How to Use Power BI to Deploy R Machine Learning Models
Question details
The user wants to use Power BI as the front-end interface to integrate and deploy R-based statistical and machine learning models.

- Product
- Microsoft Power BI
- Device & OS
- not provided
- Scenario
- Running predictive models on selected dataset rows and executing PDF classification pipelines directly within a BI dashboard.
- Observed behavior
- Seeking the proper method and community resources to correctly connect R machine learning scripts with Power BI datasets.
Ensure you have Power BI Desktop and a local R environment (such as CRAN R or Microsoft R Open) installed on your computer. You must also pre-install all required machine learning R packages (like 'caret' or 'randomForest') in your local R console before running scripts in Power BI.
Run R Scripts Directly in Power BI Desktop
Execute R scripts within Power BI to import datasets, run your predictive models, and visualize the classification results.
Power BI allows you to use R scripts as a data source, applying complex statistical models right at the data ingestion phase. For highly specific use cases like PDF classification, you may need to rely on external R packages.
If you encounter complex errors integrating regression or classification algorithms, the Microsoft Fabric and Power BI communities are the best places for targeted troubleshooting.
Open Power BI Desktop. Go to File > Options and settings > Options. Under the 'Global' section, select 'R scripting' and ensure your local R installation path is correctly detected.
On the Home ribbon, click 'Get Data' > 'More'. Search for and select 'R script', then click Connect. Paste your R code that processes the PDF classification or predictive model into the script window.
Click 'OK' to run the script. Once the Navigator window appears, select the resulting data frame generated by your model and click 'Transform Data' to shape it in the Power Query Editor.
For highly custom machine learning pipelines, post your specific code and data structure questions in the official Power BI Community at community.fabric.microsoft.com.

Prepare Your Machine Learning Datasets with WPS Office
Before feeding data into R models or Power BI, raw datasets often require extensive cleaning and formatting. WPS Office offers a lightweight, powerful, and free spreadsheet tool that is highly compatible with the formats used in data science workflows.
- 1. Open raw data files: Launch WPS Spreadsheet and easily import your raw CSV, TXT, or XLSX data extracts.
- 2. Clean and format data: Use built-in functions to remove duplicates, handle missing values, and structure your rows for machine learning ingestion.
- 3. Export for Power BI: Save your cleaned dataset in a standardized format, ensuring seamless compatibility when loaded into your Power BI and R scripts.
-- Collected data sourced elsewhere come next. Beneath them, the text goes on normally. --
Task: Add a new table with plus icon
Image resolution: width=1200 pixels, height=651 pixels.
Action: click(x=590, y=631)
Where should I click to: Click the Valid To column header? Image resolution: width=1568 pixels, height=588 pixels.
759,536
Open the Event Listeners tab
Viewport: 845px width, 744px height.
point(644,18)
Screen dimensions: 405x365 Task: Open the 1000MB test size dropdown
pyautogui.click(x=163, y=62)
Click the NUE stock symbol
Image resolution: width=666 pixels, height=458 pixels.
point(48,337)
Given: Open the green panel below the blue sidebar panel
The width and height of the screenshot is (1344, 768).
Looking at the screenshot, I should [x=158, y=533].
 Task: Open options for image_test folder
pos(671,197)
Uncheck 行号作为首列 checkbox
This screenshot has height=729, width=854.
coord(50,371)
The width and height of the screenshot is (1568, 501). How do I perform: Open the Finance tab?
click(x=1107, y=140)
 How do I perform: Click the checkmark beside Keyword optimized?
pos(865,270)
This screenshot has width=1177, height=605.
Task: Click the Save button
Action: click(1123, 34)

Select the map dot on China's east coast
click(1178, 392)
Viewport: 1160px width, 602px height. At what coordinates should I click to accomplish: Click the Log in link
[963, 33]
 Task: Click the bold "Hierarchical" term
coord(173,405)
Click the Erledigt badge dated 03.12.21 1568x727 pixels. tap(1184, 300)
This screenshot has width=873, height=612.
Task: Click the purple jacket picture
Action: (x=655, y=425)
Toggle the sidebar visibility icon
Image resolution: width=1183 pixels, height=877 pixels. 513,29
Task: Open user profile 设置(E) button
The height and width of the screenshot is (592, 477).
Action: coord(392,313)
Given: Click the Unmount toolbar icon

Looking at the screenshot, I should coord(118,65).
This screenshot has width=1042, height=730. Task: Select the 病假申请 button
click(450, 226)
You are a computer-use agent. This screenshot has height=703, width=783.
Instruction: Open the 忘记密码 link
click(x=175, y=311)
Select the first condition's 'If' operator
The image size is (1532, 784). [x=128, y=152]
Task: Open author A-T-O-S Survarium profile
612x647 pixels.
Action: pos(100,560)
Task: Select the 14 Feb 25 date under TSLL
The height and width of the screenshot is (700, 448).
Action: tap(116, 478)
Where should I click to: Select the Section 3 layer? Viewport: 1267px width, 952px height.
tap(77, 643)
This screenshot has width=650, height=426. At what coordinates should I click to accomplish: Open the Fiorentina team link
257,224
Frequently Asked Questions
Can I publish Power BI reports containing R scripts to the web?
Yes, you can publish them to the Power BI Service. However, the online service only supports a predefined list of secure R packages. If your model relies on custom or unsupported packages, the web dataset will fail to refresh.
Does Power BI support Python for machine learning as well?
Absolutely. Power BI supports Python scripting in the same way it supports R. You can use popular Python libraries like pandas and scikit-learn for data manipulation and predictive modeling within your dashboards.
How should I handle PDF classification data before bringing it into Power BI?
Power BI is not natively designed for direct PDF text mining. It is best to use an external R script (using packages like 'pdftools') to extract and classify the text from PDFs, output those results to a structured database or CSV, and then connect Power BI to that structured output.